Not substitution ciphers-substitutions. Symbols of symbols. Telling a tale of love declared and love frustrated. Of love unrequited and love confounded.
“We are discovered. Save Yourself.”
It wasn’t about Love after all.
It was about Revenge.
CHAPTER THIRTY-FOUR
St. Clare’s Hospital
“It’s St. Vincent’s now, officer,” the admitting specialist had said last night, “for however long we stay in business”-but Lannie wasn’t in the mood for a history lesson. He’d gotten Sid immediate medical attention. As it turned out, Sid’s leg was broken in four places, but otherwise he was going to be okay. The doctors had shot him full of painkillers and done the best they could with the leg, but it was going to be a while, if ever, before he could resume his alternate career as shortstop for the New York Yankees.
“What’s the score?” asked Sid, wide-awake, but full of more dope than Lenny Bruce.

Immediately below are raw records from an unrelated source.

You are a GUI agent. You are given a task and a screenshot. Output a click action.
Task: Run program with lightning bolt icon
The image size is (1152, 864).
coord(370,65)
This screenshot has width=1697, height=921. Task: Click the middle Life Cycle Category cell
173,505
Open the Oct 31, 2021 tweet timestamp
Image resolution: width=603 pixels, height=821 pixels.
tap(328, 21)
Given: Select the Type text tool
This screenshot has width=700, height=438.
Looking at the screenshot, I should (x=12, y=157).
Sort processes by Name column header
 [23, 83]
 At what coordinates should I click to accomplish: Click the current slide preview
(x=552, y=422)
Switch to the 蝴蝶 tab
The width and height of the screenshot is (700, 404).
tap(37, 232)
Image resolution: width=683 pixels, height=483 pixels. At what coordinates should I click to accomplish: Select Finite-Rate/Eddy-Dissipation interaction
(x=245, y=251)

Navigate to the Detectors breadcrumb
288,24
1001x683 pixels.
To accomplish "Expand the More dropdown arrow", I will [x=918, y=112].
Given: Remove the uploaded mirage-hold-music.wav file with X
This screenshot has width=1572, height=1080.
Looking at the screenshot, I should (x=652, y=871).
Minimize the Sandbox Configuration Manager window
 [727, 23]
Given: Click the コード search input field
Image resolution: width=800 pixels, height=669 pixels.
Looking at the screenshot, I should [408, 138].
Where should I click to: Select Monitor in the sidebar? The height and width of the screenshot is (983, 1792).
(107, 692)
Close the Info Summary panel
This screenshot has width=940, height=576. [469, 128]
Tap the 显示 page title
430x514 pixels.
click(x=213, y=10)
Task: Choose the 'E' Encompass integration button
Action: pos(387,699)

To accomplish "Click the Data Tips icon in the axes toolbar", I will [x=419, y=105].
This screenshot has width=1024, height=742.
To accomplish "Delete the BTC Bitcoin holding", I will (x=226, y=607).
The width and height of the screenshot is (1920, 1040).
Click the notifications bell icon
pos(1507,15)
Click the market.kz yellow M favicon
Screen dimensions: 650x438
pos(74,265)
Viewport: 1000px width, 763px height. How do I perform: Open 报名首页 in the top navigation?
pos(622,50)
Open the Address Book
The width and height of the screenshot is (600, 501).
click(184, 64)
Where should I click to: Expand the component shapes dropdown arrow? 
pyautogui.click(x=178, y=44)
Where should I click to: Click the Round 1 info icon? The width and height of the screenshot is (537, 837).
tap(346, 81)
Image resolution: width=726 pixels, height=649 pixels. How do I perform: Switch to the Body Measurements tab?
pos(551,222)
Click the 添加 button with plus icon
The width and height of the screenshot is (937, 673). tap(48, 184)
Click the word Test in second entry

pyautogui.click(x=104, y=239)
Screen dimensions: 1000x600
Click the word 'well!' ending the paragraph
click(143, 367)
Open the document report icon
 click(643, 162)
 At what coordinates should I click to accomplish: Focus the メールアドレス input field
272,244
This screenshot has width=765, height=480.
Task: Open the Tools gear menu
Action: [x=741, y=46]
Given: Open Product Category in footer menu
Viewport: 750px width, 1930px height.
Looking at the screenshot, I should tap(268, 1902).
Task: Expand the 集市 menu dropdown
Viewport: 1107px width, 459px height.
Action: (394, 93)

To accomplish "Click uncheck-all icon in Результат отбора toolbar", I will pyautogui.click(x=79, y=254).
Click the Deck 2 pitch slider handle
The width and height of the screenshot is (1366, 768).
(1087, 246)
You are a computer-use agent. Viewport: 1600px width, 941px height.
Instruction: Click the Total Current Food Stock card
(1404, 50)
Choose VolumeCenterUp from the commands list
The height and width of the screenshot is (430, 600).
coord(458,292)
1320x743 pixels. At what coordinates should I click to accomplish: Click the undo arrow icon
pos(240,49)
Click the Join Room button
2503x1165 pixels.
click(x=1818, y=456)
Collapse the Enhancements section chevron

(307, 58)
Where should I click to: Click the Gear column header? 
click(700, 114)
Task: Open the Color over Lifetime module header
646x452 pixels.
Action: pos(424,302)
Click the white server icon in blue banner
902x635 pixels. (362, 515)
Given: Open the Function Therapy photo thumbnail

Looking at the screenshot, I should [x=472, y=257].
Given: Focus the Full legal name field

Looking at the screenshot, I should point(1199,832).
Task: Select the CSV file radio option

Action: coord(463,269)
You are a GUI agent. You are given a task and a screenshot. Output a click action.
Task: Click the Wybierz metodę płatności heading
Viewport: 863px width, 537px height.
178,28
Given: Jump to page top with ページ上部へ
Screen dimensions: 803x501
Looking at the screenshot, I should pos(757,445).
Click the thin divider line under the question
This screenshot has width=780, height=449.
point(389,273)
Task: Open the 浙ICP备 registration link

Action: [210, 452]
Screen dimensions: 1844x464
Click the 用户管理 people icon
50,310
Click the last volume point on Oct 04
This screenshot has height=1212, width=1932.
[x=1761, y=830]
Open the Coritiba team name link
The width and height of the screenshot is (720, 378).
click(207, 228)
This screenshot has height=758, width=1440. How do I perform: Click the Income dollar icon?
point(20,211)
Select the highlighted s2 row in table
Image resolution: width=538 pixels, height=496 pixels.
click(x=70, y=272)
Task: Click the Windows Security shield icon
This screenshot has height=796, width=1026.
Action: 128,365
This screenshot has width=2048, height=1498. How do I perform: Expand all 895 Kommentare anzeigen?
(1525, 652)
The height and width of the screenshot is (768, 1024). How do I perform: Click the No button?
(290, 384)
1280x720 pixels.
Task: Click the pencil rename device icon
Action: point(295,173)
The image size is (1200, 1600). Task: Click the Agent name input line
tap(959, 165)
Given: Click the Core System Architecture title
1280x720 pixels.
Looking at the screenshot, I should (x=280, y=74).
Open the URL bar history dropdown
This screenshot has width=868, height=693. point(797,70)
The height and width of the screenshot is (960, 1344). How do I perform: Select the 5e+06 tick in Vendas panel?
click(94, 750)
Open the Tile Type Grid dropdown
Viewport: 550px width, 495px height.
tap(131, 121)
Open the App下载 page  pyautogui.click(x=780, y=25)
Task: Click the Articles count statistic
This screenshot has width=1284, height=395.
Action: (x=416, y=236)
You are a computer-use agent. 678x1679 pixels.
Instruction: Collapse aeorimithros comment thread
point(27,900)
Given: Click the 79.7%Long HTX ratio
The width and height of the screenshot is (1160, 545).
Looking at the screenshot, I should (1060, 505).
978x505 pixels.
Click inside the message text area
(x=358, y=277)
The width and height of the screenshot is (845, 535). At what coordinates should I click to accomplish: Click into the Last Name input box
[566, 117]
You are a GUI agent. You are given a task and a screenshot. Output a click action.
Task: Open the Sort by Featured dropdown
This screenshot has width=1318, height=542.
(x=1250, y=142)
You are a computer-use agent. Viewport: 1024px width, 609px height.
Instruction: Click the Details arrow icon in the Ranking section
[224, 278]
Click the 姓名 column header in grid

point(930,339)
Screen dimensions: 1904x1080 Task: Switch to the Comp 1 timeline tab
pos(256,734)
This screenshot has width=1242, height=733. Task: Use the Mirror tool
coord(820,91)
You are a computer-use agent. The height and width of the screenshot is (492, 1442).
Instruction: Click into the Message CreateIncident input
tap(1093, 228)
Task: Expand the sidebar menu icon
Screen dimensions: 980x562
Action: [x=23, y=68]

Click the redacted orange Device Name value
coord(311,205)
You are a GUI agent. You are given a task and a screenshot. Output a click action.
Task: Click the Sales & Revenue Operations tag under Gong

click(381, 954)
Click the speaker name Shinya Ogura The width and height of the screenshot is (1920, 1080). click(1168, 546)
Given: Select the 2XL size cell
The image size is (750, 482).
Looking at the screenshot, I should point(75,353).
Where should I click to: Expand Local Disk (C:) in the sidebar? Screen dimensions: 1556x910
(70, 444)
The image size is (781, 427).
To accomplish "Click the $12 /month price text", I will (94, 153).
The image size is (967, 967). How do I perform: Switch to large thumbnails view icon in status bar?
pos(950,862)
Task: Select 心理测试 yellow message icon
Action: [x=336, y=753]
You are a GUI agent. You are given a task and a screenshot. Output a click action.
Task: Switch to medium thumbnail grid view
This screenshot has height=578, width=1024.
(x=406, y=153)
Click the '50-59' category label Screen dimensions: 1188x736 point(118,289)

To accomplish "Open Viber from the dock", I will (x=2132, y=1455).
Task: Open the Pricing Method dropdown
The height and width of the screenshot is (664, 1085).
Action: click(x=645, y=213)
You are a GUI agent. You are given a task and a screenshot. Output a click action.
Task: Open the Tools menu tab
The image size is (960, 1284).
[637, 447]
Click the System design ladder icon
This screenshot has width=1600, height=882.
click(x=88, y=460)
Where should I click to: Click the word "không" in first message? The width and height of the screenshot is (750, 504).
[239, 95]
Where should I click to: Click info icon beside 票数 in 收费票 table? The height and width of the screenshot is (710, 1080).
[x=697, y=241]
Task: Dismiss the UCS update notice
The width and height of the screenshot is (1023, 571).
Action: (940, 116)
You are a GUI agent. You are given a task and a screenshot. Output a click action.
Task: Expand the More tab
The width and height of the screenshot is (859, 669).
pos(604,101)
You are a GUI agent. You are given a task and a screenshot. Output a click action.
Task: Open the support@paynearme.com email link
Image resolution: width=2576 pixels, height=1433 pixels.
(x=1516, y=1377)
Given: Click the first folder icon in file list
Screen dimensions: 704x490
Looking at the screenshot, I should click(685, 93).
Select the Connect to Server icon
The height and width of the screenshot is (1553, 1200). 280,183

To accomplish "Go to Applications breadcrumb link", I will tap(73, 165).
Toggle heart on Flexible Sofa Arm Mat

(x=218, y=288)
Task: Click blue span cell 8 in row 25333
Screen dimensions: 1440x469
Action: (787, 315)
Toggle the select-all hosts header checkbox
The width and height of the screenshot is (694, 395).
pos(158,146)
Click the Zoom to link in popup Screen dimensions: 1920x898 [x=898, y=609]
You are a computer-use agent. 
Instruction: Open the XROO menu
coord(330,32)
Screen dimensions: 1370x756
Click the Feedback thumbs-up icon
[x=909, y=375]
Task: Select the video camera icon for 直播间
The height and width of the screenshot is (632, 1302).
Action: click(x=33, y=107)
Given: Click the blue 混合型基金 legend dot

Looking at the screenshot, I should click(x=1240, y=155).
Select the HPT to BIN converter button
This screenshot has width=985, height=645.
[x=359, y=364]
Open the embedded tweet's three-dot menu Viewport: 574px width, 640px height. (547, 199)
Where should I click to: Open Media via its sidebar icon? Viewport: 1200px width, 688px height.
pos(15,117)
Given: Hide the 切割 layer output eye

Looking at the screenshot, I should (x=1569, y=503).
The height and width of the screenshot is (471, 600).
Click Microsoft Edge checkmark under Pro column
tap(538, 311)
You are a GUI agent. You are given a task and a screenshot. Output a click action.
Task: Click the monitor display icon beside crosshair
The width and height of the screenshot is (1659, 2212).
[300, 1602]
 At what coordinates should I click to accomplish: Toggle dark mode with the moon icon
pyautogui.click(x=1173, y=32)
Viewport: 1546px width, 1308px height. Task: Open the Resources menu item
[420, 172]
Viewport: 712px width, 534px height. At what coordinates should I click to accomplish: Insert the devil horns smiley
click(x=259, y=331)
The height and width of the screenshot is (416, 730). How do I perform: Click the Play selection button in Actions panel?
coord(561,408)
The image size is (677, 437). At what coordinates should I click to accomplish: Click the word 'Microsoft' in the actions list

“We’re winning,” Lannie lied.
“Correction,” came a voice behind them. “We’re going to win, but right now we are at the mercy of my least favorite people in the world.”
Lannie and Sid turned to see Capt. Byrne stepping into Sid’s room. His shoulder was bandaged and he was a little pale, but otherwise he appeared pretty much his old nail-chewing self. “In the old days,” he said, “this was the place they brought all the gangsters, after they’d been ventilated in some dustup or other in Hell’s Kitchen. They even brought the great Owney Madden here in 1912, after he’d gotten himself shot up by the Hudson Dusters. Filled him full of lead, eleven shots in all, and still the son of a bitch didn’t die.” Byrne pulled back the covers to take a look at Sid, and smiled. “You’ve got nowhere near eleven rounds in you, boyo.”
Sid smiled weakly. Why did it have to be him? Everybody always made fun of him, the Jewish kid, supposedly the smart one, but not the tough one. All he’d wanted was a chance to show the boss that he was as tough and as brave as anyone in the CTU. And look at him…
“And show us you did, Sidney,” said Byrne. It was uncanny how the man could read minds. That’s what made them all love him. Sure, he was a tough, politically incorrect, mean SOB, but then so was his uncle, Sy Sheinberg, who had practically been a father to Byrne. “Think Yiddish, dress British,” had been the motto of Sy’s generation, but he had turned it on its head: “Yiddish think, Irish drink,” was his version, and it was the way he had lived, right up to the moment he died. How he had died, and what combination of courage and desperation had driven him to, essentially, conduct his own autopsy on himself while he was still alive, Sid could not image. And Frankie had never talked about it, even though he had been the one who had found him, bottle in one hand, scalpel in the other. “You’ll be out of here in no time.”